- Awarded: 2014
- Award Type: Targeted: Innate Immune System
- Award #: 323220
Illness or infections during early pregnancy are associated with increased incidence of autism. In pregnant mice, exposure to viral or bacterial agents alters fetal brain development, and pups show behavioral changes that are analogous to features seen in autism.
Theo Palmer and his colleagues at Stanford University in California showed that the placenta is vulnerable to some types of bacterial infections. They also showed that alterations in GABRB3, a gene implicated in autism, can worsen illness-induced placental damage. It is known that two additional genetic autism risk factors, c-MET and MeCP2, are involved in placental development.
Palmer and his group aim to determine whether pregnancies become more vulnerable to maternal illness if the fetus carries an inactivating mutation in either c-MET or MeCP2. Subtle changes in placental development caused by defects in c-MET or MeCP2 may cause the placenta to be more sensitive to the immune molecules released during a maternal infection.

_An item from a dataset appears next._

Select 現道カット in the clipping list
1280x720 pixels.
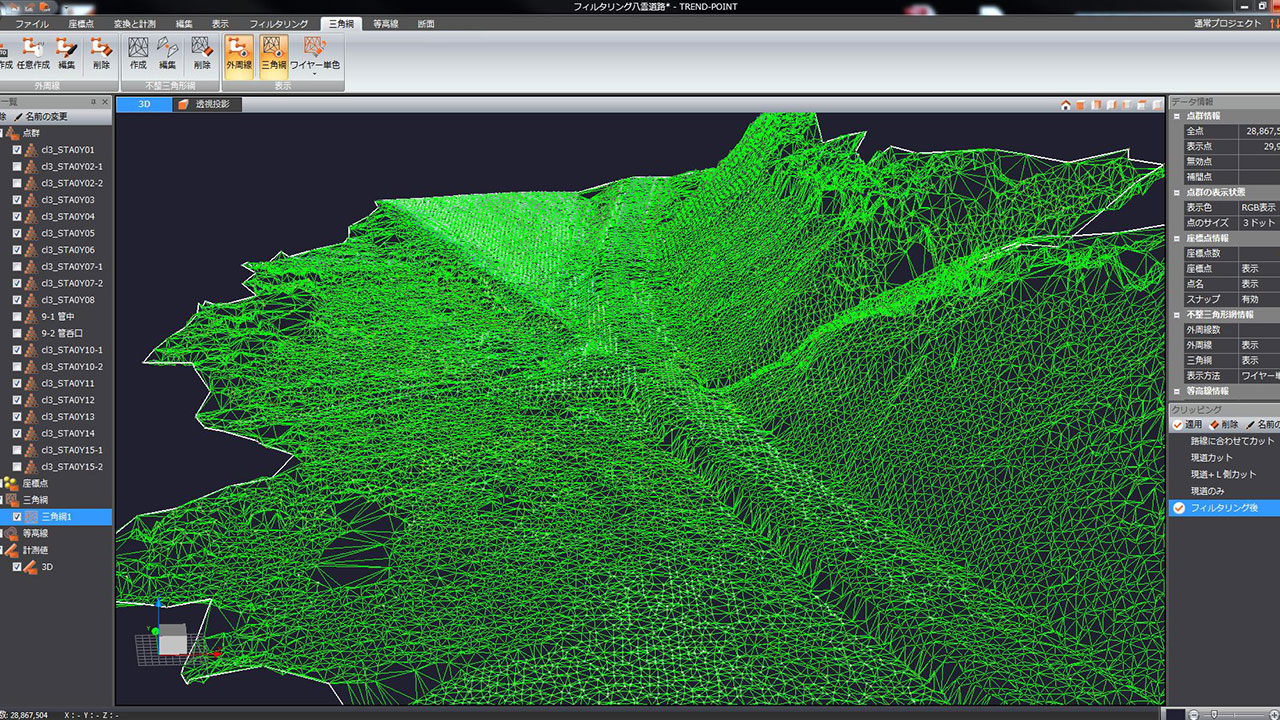(1211, 458)

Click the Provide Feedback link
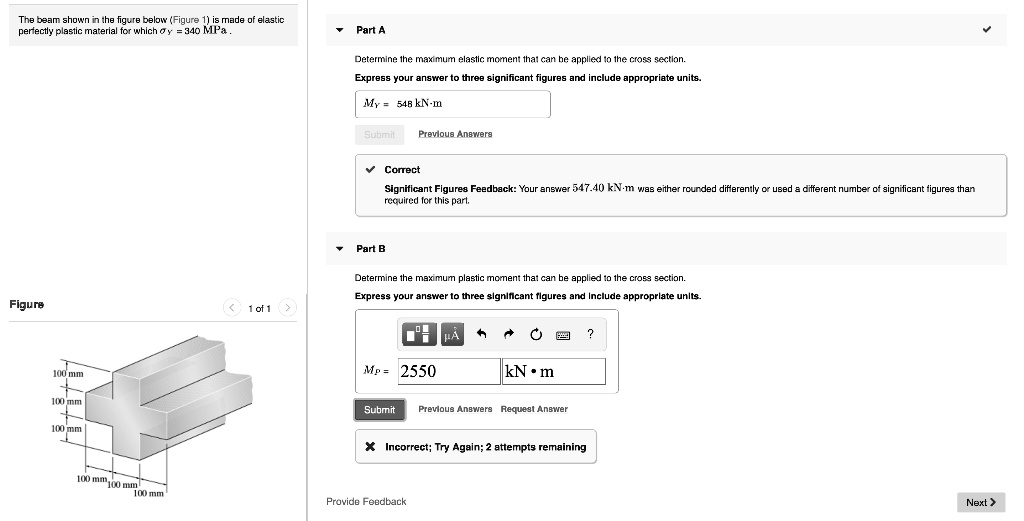[366, 501]
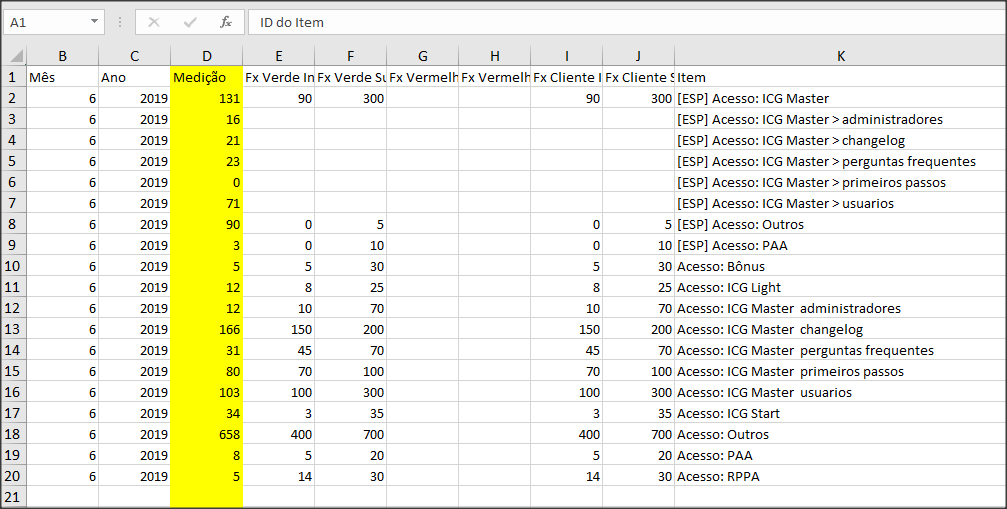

Palmer and his colleagues aim to determine whether a reduction in c-MET or MeCP2 results in more extensive placental damage and whether this damage correlates with more pronounced changes in fetal brain development. Although it is well known that genetics can influence vulnerability to an environmental risk factor, the potential for such synergies to underlie the development of autism have not been explored.